The Ministry of Economy and Finance released a press reference on the 13th, stating, "The fundamental purpose of this corporate tax reform plan is to revise the corporate tax structure to align with global standards."
The ministry explained, "The effective tax rate for all companies in 2021, including foreign tax credits, was 18.8%, and for large corporations, it was even higher at 21.9%. This shows that the effective tax rate for large corporations in South Korea is higher compared to other advanced countries."
According to an analysis by the Korea Institute of Public Finance cited by the ministry, as of 2019, South Korea's corporate tax effective rate was 21.4%, higher than the United States (14.8%), Japan (18.7%), and the United Kingdom (19.8%).
The ministry argued, "The effective tax rate of 17.5% cited by some is calculated excluding foreign tax credits for all companies, which does not reflect the actual tax burden on companies.
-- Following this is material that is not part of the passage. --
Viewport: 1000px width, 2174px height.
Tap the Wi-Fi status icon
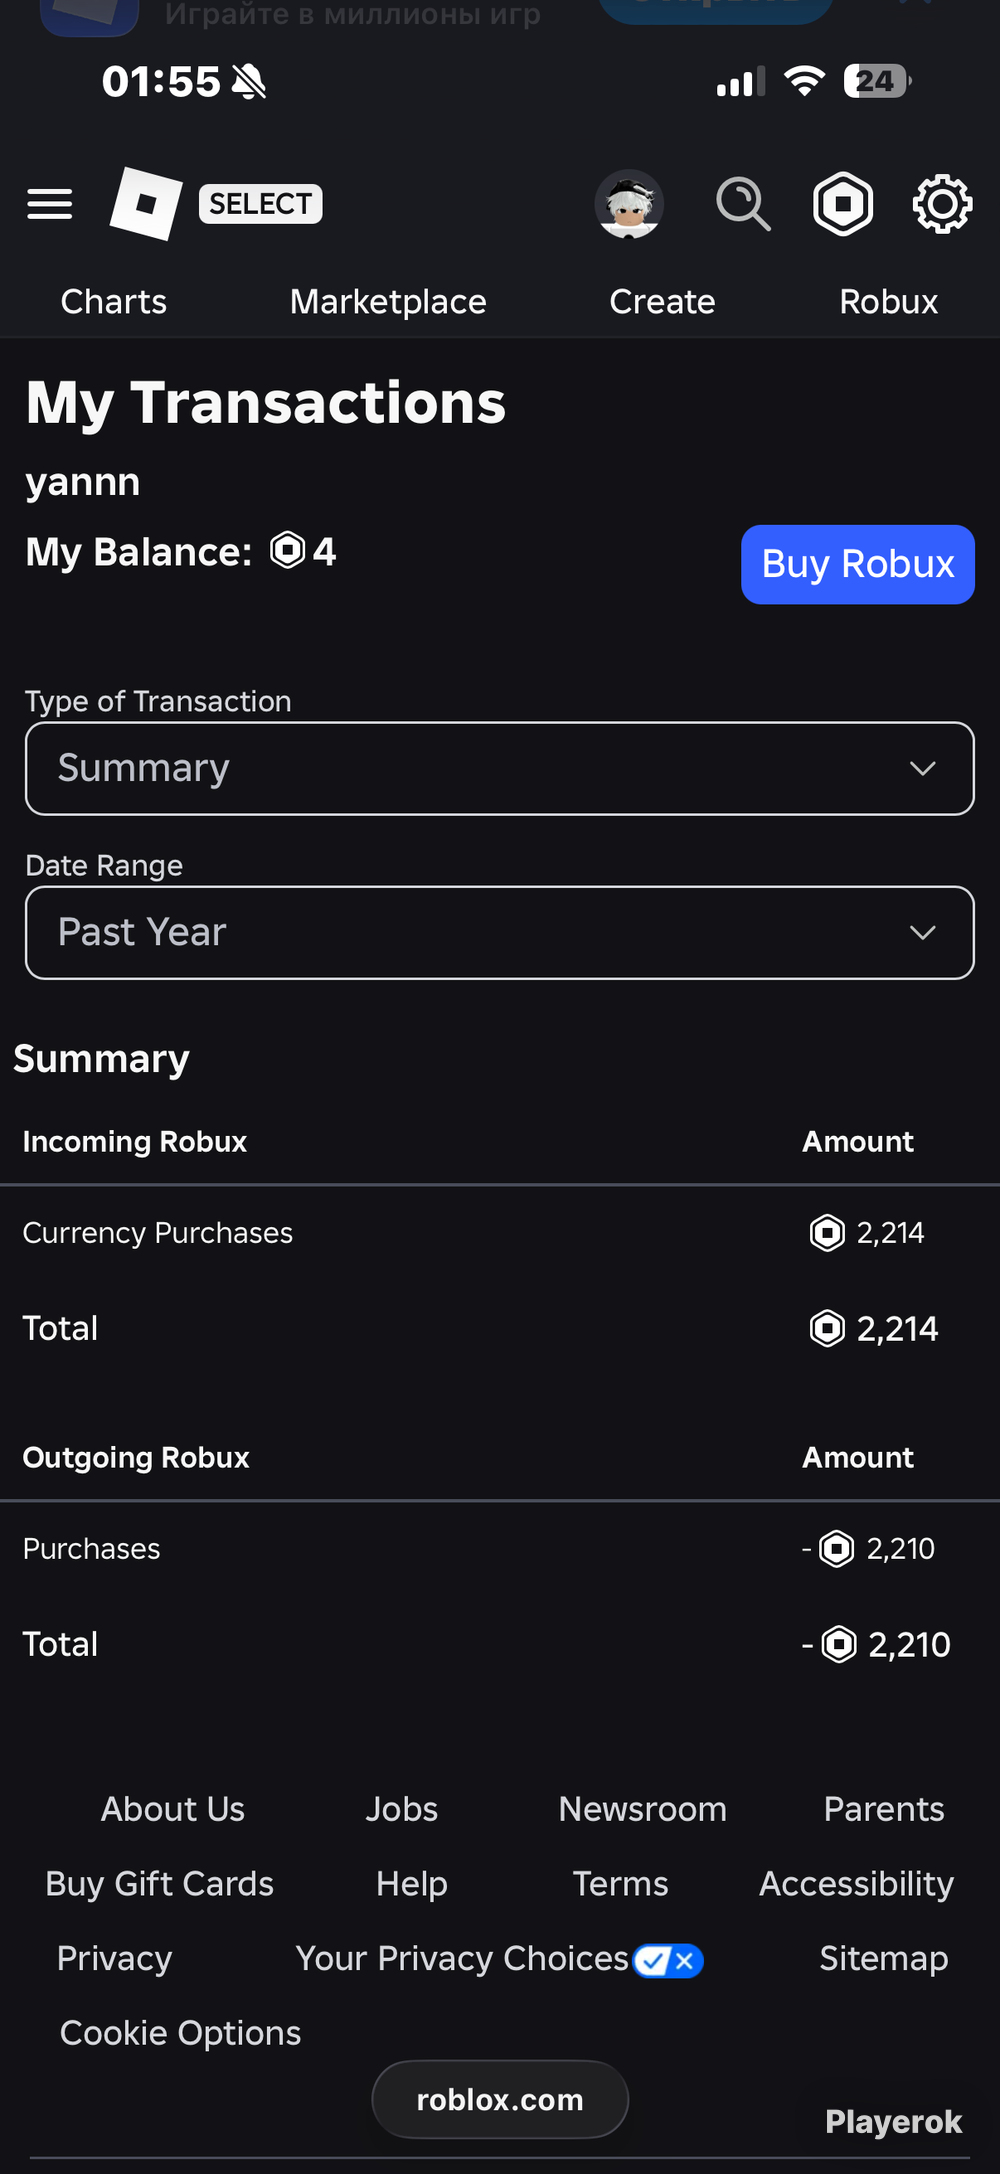(x=804, y=81)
It is appropriate to calculate the actual corporate tax burden based on the total tax burden, including corporate taxes paid locally overseas."
It also pointed out that after raising the corporate tax rate from 22% to 25% in 2018, foreign investment in domestic companies decreased and the overseas relocation of Korean companies accelerated. Foreign direct investment in domestic manufacturing declined from $10.05 billion in 2018 to $8.22 billion in 2019, $5.97 billion in 2020, and $5 billion in 2021. Conversely, domestic manufacturing investment abroad nearly doubled from $8.78 billion in 2016 to $18.16 billion in 2021.
The ministry stated, "International organizations such as the International Monetary Fund (IMF) and the Organisation for Economic Co-operation and Development (OECD) also recommend lowering the top corporate tax rate and simplifying tax brackets. South Korea's corporate tax rate system, with four brackets at 10%, 20%, 22%, and 25%, is excessively complex and does not align with global standards."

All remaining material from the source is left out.